** Trecho fornecido **
Imperador e Galileu

Críticas   |       |    26 de agosto de 2008    |    16 comentários

Quando a realidade suplanta a ficção

Foto: Melagrião

Toca o terceiro sinal no Sesc Santana, os atores entram no palco e é iniciado o espetáculo Imperador e Galileu, dirigido por Sérgio Ferrara a partir do texto de Henrik Ibsen.

Assim que os atores entram em cena, um senhor começa a tossir fortemente na terceira fila. Uma outra tosse, alta e seca, vem da fila J, umas duas fileiras atrás de onde estou sentado.

No canto esquerdo do teatro ouve-se uma tosse tímida. Novas tosses são ouvidas nas primeiras fileiras do teatro. Depois no meio. Por fim, as tosses chegam às cadeiras mais afastadas. O movimento recomeça: nas primeiras fileiras, nas fileiras do meio e depois nas fileiras próximas à entrada do teatro. Seria tão mais fácil se as pessoas levantassem as mãos enquanto tossissem… assim o efeito da ola poderia ser melhor aproveitado…

À minha esquerda, um senhor balança freneticamente um molho de chaves.
Um zíper de bolsa de mulher é aberto.
Alguns segundos depois o zíper é fechado.
Muitas e muitas cadeiras rangem.
Uma risada. Somente uma. De somente uma pessoa. Uma risada completamente solitária.
Uma fungada forte vem de algum lugar à minha direita.
Tosses de tenores ecoam pela sala.
As sopranos tossem em seguida.
Os barítonos tossem e enchem a sala.
As contraltos, as sopranos e os tenores tossem juntos.

Tenho ímpeto de levantar da minha cadeira e reger a sinfonia. Infelizmente não estou trajado como um verdadeiro maestro, e a responsabilidade de reger tantas tosses seria enorme. Permaneço sentado e deixo o ímpeto passar.

** Tarefa proposta 1 **
Reproduza fielmente a parte da crítica sobre Imperador e Galileu que começa em "Muitas e muitas" e vai até "à minha direita.", com esse trecho incluído.
** Tarefa proposta 2 **
Prossiga com a crítica sobre Imperador e Galileu, escrevendo o que vem logo após a última frase apresentada.

** Trechos das entradas **
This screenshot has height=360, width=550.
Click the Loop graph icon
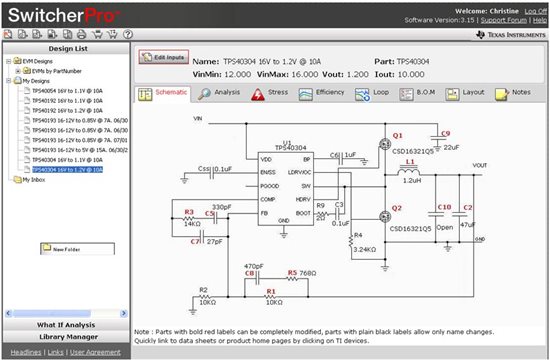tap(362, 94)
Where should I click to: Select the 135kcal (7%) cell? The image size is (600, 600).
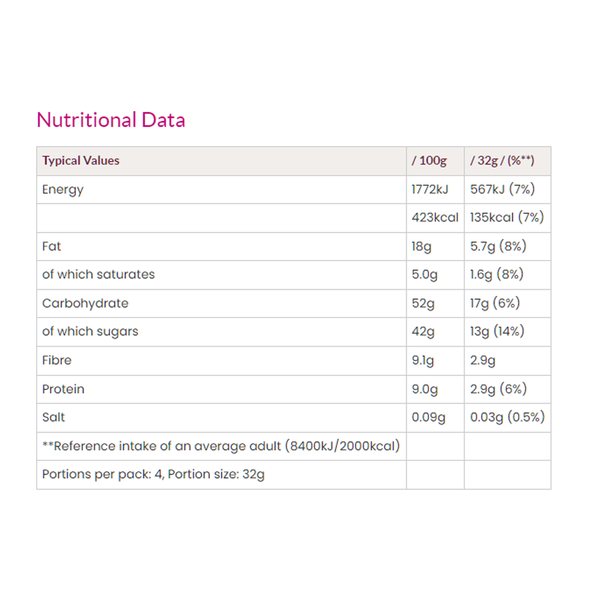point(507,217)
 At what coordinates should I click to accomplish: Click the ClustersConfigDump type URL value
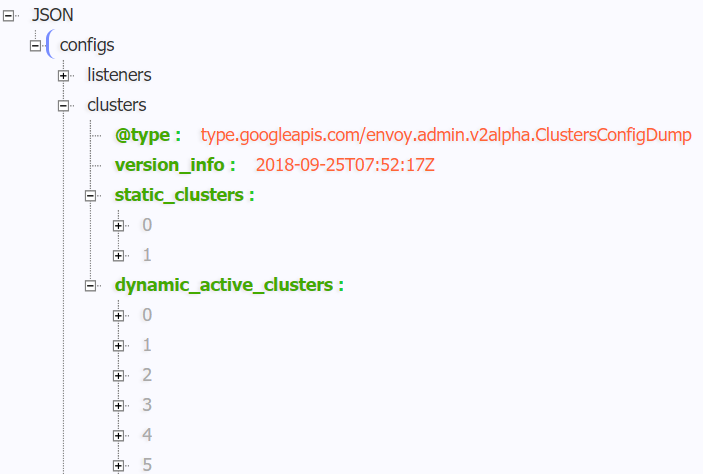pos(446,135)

** Resposta final 1 **
Muitas e muitas cadeiras rangem.
Uma risada. Somente uma. De somente uma pessoa. Uma risada completamente solitária.
Uma fungada forte vem de algum lugar à minha direita.

** Resposta final 2 **
Num arroubo de criatividade sonora um celular começa a tocar. As tosses milagrosamente param. O celular não. O celular continua a tocar, e a tocar, e a tocar. Todos olham freneticamente de um lado pro outro tentando identificar de onde vem aquele som. Alguém grita “Desliga o celular!”. Outro grita “Que falta de educação!”. O dono se finge de morto e não dá sinais de que vai fazer com que o celular pare de tocar e assim se identificar perante a platéia. Uma moça da produção (não sei se da peça ou do teatro) corre freneticamente na direção do som e pára perto do local onde o som está sendo gerado, tentando identificar qual é o espectador culpado. No palco, Caco Ciocler diz “Espere um minuto!” e Nelson Peres interrompe o seu texto. A platéia aplaude freneticamente enquanto diversos impropérios são ditos. A moça da produção finalmente identifica a dona do celular, pega a bolsa da fulana, tira o celular de dentro e desliga o aparelho. Caco Ciocler encerra então o episódio dizendo a Nelson Peres: “Agora sim! Fale, Gregório!”

Tosses da esquerda. Tosses da direita. Tosses da frente e tosses de trás.

A moça da produção corre de um lado para outro com copos d´água. Ela tenta identificar na platéia os torcedores roxos, ops, tossedores roxos, e lhes oferece a água na tentativa de que eles não morram asfixiados.

A água não é suficiente e as tosses recomeçam. Da esquerda. Da direita. Da frente. De trás.
Eu fico com vontade de tossir. Percebo que é psicológico. Talvez seja alguma necessidade de aceitação entre meus pares que me leva a querer tossir. Respiro profunda e silenciosamente e a vontade passa.
As tosses surgem de todos os lados. Se elas fossem acompanhadas de algum efeito luminoso eu tenho certeza que teríamos um belo show de luzes.

Para não deixar as tosses dominarem sozinhas os teatros, as cadeiras voltam a ranger. Mas a competição é desleal e as tosses vencem facilmente.

Alguém grita “Como tem tosse essa gente!” É a deixa pra surgirem dois novos tipos de tosse: a tosse fingida e a tosse de provocação. Algumas tosses passam a ser mais tímidas, mas, infelizmente, não por muito tempo.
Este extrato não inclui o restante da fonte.